# What the exercise asks
Once you reach the line that holds "This screenshot has width=644, height=264." in the listing below, output it and every line after it through the line that holds "has width=980, height=490.", word for word.

# Stored data
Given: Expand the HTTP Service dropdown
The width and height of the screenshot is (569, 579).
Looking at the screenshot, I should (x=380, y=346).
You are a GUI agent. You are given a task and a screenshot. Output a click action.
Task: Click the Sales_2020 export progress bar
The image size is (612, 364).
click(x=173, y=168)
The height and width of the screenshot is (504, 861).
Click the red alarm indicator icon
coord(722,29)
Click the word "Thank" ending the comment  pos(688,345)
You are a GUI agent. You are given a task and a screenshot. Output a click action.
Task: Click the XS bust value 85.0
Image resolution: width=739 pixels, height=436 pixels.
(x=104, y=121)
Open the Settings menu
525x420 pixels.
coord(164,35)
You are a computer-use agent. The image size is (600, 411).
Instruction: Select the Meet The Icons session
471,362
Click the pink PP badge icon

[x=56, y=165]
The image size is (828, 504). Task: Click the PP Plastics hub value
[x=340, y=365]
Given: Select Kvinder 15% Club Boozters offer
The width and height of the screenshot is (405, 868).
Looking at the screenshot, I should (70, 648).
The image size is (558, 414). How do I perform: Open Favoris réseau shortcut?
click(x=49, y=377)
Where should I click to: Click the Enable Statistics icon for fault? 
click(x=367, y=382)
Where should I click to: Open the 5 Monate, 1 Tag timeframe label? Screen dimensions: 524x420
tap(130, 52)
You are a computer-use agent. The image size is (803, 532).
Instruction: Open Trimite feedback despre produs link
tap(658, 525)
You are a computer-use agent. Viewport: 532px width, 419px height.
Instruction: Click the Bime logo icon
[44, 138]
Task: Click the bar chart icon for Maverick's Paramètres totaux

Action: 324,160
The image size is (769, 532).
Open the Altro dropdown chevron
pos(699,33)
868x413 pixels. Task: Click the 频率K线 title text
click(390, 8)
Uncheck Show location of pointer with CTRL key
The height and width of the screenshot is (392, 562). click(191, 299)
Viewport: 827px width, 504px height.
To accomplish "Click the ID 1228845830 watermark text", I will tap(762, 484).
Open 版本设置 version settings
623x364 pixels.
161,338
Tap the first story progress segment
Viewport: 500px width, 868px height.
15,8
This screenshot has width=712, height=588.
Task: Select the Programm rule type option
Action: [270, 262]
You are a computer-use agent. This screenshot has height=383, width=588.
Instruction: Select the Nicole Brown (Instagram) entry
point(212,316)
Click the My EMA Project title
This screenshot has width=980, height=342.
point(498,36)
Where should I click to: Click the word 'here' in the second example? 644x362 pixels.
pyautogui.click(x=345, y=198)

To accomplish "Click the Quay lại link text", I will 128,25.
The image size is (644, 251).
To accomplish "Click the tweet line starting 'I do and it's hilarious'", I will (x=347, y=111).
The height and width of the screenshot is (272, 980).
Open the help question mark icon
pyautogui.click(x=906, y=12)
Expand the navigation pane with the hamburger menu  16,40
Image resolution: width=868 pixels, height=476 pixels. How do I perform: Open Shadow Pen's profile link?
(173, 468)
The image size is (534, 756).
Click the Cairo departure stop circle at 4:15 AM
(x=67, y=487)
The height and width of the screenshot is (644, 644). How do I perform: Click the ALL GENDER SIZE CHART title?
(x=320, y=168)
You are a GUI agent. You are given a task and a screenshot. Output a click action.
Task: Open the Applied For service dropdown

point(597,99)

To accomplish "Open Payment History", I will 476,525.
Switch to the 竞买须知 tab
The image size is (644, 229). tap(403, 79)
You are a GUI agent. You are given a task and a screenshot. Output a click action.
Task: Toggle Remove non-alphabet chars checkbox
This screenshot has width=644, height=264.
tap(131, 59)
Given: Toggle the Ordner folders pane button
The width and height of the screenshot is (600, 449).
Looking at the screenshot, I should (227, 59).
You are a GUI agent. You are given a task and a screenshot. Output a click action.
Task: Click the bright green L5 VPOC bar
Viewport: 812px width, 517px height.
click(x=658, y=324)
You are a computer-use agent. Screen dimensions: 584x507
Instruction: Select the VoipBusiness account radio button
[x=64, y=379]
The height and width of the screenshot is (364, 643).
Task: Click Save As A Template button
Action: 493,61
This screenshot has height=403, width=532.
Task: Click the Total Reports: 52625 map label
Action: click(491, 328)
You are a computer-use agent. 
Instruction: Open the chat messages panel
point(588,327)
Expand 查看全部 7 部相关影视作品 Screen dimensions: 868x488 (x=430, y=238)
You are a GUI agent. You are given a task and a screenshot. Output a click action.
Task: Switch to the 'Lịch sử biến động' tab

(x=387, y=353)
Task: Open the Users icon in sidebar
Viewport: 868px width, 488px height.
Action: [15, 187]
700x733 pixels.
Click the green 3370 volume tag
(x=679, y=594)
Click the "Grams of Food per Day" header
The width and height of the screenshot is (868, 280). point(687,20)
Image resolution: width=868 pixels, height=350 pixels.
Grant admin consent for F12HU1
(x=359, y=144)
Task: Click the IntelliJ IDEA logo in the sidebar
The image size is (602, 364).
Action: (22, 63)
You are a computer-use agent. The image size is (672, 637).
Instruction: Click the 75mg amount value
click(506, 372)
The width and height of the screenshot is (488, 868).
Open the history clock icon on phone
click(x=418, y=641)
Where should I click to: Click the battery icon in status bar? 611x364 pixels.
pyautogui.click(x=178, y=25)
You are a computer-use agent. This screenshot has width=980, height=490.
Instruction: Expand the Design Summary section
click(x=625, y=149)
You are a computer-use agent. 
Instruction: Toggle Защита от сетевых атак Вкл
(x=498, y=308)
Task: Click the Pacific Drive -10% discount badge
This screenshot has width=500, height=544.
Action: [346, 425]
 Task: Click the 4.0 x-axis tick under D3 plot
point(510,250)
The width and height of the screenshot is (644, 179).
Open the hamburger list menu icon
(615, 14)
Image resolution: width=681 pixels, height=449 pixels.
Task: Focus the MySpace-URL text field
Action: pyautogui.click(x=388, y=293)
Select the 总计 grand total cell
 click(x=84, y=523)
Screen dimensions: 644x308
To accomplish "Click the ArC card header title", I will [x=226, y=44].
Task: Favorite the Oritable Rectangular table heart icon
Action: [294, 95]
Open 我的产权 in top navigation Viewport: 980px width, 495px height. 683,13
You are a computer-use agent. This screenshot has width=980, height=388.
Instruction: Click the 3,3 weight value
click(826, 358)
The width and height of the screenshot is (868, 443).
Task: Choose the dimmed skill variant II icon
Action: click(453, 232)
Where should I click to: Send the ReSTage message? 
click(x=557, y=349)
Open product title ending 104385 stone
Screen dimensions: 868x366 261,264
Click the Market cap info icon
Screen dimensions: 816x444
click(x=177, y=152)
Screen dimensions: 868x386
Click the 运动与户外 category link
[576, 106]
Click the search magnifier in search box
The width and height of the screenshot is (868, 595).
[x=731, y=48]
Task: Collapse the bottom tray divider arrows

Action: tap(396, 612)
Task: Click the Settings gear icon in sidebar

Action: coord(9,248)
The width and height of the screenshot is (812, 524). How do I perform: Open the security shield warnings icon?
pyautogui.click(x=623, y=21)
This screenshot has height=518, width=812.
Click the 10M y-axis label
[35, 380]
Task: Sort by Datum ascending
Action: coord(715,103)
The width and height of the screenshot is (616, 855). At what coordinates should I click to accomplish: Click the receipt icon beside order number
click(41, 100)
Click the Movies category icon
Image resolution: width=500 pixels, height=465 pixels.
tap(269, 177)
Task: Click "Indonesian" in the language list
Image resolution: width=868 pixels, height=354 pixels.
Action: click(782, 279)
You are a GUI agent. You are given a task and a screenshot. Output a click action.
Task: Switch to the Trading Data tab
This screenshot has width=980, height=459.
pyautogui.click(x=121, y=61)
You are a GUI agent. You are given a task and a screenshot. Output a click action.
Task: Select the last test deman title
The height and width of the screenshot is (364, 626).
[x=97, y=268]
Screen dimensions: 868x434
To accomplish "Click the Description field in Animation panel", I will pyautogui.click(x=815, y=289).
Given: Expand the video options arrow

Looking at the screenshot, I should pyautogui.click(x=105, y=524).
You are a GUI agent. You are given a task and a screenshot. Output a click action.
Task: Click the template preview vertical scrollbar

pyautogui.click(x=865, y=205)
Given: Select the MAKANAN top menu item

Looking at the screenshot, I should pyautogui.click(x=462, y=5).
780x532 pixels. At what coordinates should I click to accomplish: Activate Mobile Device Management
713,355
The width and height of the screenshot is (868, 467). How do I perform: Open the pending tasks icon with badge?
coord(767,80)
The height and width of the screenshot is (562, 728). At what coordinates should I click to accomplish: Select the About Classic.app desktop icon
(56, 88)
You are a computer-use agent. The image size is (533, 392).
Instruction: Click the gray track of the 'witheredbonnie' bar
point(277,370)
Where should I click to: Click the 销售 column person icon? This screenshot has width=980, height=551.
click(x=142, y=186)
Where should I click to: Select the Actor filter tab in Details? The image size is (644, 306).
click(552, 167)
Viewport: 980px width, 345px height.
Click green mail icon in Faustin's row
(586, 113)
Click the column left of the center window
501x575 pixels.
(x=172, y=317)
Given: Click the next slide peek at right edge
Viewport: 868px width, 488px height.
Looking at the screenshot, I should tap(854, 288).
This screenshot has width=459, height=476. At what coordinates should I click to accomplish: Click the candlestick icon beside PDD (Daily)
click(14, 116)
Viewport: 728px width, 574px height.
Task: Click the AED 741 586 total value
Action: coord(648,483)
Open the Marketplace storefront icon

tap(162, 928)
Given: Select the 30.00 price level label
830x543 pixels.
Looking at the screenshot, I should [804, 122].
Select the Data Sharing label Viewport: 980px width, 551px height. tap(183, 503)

# Response box
This screenshot has width=644, height=264.
tap(131, 59)
Given: Toggle the Ordner folders pane button
The width and height of the screenshot is (600, 449).
Looking at the screenshot, I should (227, 59).
You are a GUI agent. You are given a task and a screenshot. Output a click action.
Task: Click the bright green L5 VPOC bar
Viewport: 812px width, 517px height.
click(x=658, y=324)
You are a computer-use agent. Screen dimensions: 584x507
Instruction: Select the VoipBusiness account radio button
[x=64, y=379]
The height and width of the screenshot is (364, 643).
Task: Click Save As A Template button
Action: 493,61
This screenshot has height=403, width=532.
Task: Click the Total Reports: 52625 map label
Action: click(491, 328)
You are a computer-use agent. 
Instruction: Open the chat messages panel
point(588,327)
Expand 查看全部 7 部相关影视作品 Screen dimensions: 868x488 (x=430, y=238)
You are a GUI agent. You are given a task and a screenshot. Output a click action.
Task: Switch to the 'Lịch sử biến động' tab

(x=387, y=353)
Task: Open the Users icon in sidebar
Viewport: 868px width, 488px height.
Action: [15, 187]
700x733 pixels.
Click the green 3370 volume tag
(x=679, y=594)
Click the "Grams of Food per Day" header
The width and height of the screenshot is (868, 280). point(687,20)
Image resolution: width=868 pixels, height=350 pixels.
Grant admin consent for F12HU1
(x=359, y=144)
Task: Click the IntelliJ IDEA logo in the sidebar
The image size is (602, 364).
Action: (22, 63)
You are a computer-use agent. The image size is (672, 637).
Instruction: Click the 75mg amount value
click(506, 372)
The width and height of the screenshot is (488, 868).
Open the history clock icon on phone
click(x=418, y=641)
Where should I click to: Click the battery icon in status bar? 611x364 pixels.
pyautogui.click(x=178, y=25)
You are a computer-use agent. This screenshot has width=980, height=490.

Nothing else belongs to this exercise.